Cherry tart with a surprise ingredient – tahini

If you research into the history of pies and tarts (as I am currently doing, putting together a book on the subject in aid of The Burnt Chef Project) you will read everywhere that Queen Elizabeth I enjoyed the first cherry pie, and, indeed, some fanciful accounts even have her going into the palace kitchens and inventing it herself. 

There is absolutely no evidence of this whatsoever. What we do know (thanks to Janet Clarkson‘s excellent book) is that not one, but two, persons in her household staff gave her an orangeado pie – a pie of apples and oranges in syrup. However, it seems likely that other ladies of the time may well have enjoyed an apple pie, doused with cherry juice. A contemporaneous poet, Robert Greene wrote Menaphon, a tale in which one of the characters offers a lady a most outrageous piece of flattery, saying:

“Carmela deare, even as the golden ball
That Venus got, such are thy goodly eyes,
When cherries juice is jumbled therewithall,
Thy breath is like the steeme of apple pies.”

It’s a short route from cherry juice to cherries, and these days Waitrose reports that sales of traditional puddings (trifle, sticky toffee pudding, cherry pie) were up by 60% in 2020, a year of lockdowns and yearning for comfort. 

This was a pudding served at a board meeting…and it went down well with all the captains of industry, served hot along with ice cream.

Then, what remained, was cut into rectangles, and served cold to sustain those labouring at the pit face (ie in the downstairs office).

I got the idea of including tahini from a recipe published in The Daily Telegraph (sadly, I don’t know the author). It seemed a bit way out, but the nuttiness of the sesame seeds in the tahini echo the nuttiness of the almonds, and works brilliantly. It was a great success, hot or cold, with everybody. You can also experiment with sprinkling over a very controlled amount of smoked salt.

An alternative to this would be a cherry Bakewell tart (post to come).

Pair this with a cherry spirit – a hearty kirsch for example.
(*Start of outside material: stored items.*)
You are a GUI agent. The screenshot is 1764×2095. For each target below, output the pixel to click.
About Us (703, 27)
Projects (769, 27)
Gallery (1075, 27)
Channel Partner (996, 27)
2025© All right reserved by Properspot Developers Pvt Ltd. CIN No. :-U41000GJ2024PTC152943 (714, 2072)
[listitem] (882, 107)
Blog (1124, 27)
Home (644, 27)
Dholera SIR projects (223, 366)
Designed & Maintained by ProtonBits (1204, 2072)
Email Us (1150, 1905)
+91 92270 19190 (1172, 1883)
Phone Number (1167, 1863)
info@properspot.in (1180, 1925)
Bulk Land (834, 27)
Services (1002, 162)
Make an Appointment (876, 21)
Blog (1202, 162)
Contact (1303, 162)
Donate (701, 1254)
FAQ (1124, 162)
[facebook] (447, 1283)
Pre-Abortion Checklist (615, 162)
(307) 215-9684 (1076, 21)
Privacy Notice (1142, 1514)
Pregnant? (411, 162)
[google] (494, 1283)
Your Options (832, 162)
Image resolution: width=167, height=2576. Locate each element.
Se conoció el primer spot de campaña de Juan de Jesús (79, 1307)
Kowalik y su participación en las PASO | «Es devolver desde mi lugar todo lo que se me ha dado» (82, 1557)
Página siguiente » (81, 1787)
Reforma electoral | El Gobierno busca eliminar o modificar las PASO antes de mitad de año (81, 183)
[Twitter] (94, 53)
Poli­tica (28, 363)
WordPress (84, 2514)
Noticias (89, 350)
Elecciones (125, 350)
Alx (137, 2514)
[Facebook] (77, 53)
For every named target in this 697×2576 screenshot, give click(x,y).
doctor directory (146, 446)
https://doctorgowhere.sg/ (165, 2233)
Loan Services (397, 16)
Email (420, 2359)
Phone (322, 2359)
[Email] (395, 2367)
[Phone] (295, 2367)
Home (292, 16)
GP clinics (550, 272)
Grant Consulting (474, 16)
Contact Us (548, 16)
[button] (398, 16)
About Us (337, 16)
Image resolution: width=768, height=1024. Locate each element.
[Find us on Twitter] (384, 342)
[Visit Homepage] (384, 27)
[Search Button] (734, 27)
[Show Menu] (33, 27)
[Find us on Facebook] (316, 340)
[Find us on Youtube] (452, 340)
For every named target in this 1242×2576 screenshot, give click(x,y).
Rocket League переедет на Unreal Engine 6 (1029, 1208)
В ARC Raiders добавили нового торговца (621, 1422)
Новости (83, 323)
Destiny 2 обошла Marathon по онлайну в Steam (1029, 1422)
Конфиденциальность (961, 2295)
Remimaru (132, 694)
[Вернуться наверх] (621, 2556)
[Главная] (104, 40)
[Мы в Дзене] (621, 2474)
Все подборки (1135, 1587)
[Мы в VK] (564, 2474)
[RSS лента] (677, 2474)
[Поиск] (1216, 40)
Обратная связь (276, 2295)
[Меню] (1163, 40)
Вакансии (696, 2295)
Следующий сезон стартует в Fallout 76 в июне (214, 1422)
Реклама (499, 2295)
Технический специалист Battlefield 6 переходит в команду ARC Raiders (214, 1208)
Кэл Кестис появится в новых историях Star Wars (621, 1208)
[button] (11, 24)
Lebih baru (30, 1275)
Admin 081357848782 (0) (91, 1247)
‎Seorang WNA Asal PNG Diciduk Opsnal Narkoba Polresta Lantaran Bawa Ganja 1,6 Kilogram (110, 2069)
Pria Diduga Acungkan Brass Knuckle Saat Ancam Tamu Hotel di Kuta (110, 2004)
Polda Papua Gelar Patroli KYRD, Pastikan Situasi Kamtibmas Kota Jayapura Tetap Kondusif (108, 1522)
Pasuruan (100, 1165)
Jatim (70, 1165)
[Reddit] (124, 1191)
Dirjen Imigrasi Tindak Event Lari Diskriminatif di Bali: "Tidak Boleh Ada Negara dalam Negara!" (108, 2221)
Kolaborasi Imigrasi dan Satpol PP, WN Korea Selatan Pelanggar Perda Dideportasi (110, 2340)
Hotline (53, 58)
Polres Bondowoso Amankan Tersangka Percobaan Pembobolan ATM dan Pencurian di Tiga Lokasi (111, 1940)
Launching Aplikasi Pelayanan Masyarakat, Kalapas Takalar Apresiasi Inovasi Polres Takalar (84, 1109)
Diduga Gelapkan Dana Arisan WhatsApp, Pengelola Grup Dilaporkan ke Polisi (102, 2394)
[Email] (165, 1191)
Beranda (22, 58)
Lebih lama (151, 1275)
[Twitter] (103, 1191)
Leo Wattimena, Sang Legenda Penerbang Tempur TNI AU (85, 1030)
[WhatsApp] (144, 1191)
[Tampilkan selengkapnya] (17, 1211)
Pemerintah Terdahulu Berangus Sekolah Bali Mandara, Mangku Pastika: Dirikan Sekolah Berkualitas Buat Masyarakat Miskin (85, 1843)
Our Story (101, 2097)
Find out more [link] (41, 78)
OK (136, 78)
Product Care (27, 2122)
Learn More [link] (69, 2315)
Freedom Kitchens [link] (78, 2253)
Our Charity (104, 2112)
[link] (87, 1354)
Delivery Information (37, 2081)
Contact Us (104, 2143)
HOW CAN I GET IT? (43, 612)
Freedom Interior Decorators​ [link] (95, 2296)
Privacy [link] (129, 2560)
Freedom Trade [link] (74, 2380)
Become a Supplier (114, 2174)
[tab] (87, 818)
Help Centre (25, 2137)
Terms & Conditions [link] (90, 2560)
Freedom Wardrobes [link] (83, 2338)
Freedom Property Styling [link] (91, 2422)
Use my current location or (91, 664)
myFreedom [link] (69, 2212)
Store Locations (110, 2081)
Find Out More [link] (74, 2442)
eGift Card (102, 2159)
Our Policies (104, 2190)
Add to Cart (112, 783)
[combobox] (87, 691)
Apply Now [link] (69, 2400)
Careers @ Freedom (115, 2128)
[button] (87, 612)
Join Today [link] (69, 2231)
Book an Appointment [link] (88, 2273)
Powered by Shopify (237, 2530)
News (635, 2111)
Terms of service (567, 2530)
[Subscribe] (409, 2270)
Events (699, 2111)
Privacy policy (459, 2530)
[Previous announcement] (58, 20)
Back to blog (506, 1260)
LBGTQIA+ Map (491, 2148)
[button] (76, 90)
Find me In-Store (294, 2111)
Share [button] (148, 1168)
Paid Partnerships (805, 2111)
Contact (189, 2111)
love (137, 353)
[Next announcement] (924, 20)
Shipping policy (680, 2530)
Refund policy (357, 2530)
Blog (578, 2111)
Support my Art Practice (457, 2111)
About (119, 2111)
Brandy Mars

Recipe for cherry tart with a surprise ingredient – tahini

Serves about eight with ice cream

Ingredients

  • 100g/4 oz toasted flaked almonds
  • 100g/4 oz butter
  • 75g/⅓ cup tahini
  • 50g/¼ cup soft brown sugar
  • 2 tbsps honey
  • 2 large beaten eggs
  • 2 tbsps plain flour
  • 160g/6 oz – one sheet of all butter puff pastry – or you could roll it out yourself
  • 250g/8 oz pitted cherries – frozen or tinned and drained; or, most deliciously, if you have the patience, fresh cherries which you have pitted yourself. At Christmas you might also find jars of cherries pickled in hooch.
  • Cream or ice cream (especially good with home made, no-churn ice cream)

Method

  1. Put the almonds, butter, tahini, sugar, honey, flour and one egg into the Magimix and blend. If it’s very stiff add a couple of teaspoons of Grand Marnier, or damson or sloe gin, or kirsch, or cassis.
  2. Roll out the pastry and put it on a silicone sheet on a baking sheet.
  3. Cut a frame deeply, but not completely through, a couple of cm in from the edge.
  4. Spread the almond dough over the pastry inside the frame.
  5. Fold the pastry frame over itself to give it double height.
  6. Beat the second egg, and paint the whole thing with it.
  7. Press the cherries into the soft almond dough.
  8. Bake for half an hour. Then reduce the oven temperature to 150ºC, cover with foil and cook for another twenty minutes.

Music to cook to

Juliette Gréco sings Le Temps de Cerises.